Perfeição e medo

Perfeição e medo - Adalberto Nascimento

O seis é um número perfeito. Como ocorre com seres humanos, os perfeitos são raros. Na verdade, não existe nenhum ser humano perfeito. No que se refere a números, até hoje são muito poucos os já conhecidos. Para os matemáticos, um número é perfeito quando ele é igual à soma de seus divisores. No caso do 6, os divisores são 1, 2 e 3, que somados resultam no próprio 6. O próximo número perfeito é o 28, que pode ser dividido por 1, 2, 4, 7 e 14. Em seguida temos o 496, e depois dele o 8.128. O próximo conhecido é da ordem dos milhões: 33.550.336. E vão rareando.

Em 2005 foi descoberto mais um, e com dezoito milhões de dígitos. Escrevê-lo implicaria um espaço equivalente ao de 4.000 artigos semelhantes a este. É humanamente impossível descobrir todos os números perfeitos, mas uma coisa é certa: todos eles são pares.

Em grego, seis era “hex”. Todo mundo há de lembrar que no ano passado perdemos a chance de sermos hexacampeões mundiais de futebol. E por causa desse “hex”, hexagramas são figuras com seis lados, em geral usados como símbolos. Um dos mais famosos é a Estrela de Davi, composta de dois triângulos eqüiláteros sobrepostos em sentidos contrários. É o símbolo adotado pelo judaísmo e integrante da bandeira de Israel. Segundo a crença judaica, o triângulo cujo vértice está para cima aponta para Deus; o de vértice para baixo, para a humanidade.
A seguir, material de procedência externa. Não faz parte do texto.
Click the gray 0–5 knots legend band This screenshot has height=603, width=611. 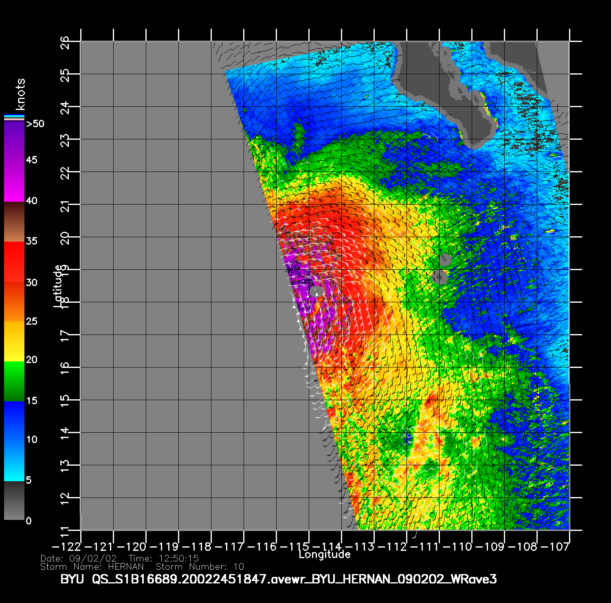[x=14, y=500]
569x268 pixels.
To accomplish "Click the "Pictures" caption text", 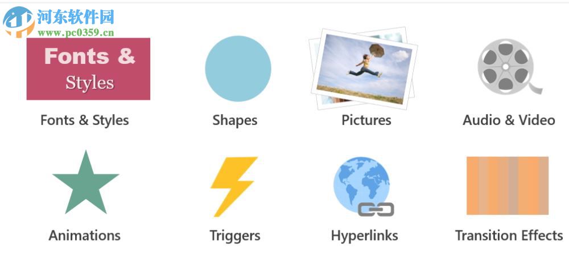I will point(366,120).
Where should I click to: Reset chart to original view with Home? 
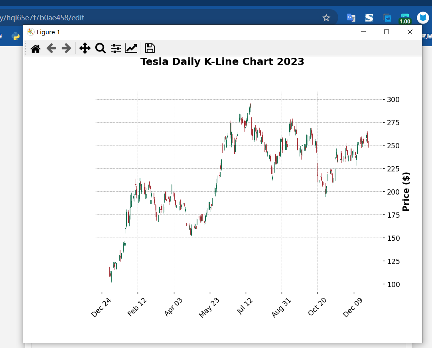(36, 49)
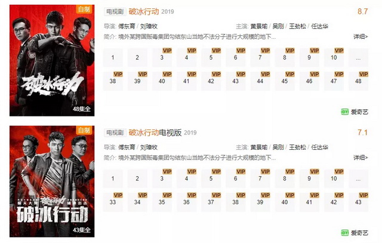Screen dimensions: 382x243
Task: Open the 破冰行动电视版 43-episode poster thumbnail
Action: [52, 182]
Em latim, seis é “sex”. Então poderíamos ter sido “sexacampeões”? Ou teria isso a ver com algum outro tipo de atividade? O fato é que temos muita coisa relacionada ao seis. Eis algumas: semestre, sextante (instrumento de navegação contendo um arco de sessenta graus) e sesta. Quando “tiramos a sesta” estamos, na verdade, “tirando a sexta”. Sesta vem do espanhol “siesta”. Era na sexta hora do dia que, depois de se empanturrar, o pessoal “tirava a siesta”. Isso porque todo mundo acordava bem cedinho - às seis - e descansava na sexta hora depois de levantar, quando, digamos, era o meio-dia.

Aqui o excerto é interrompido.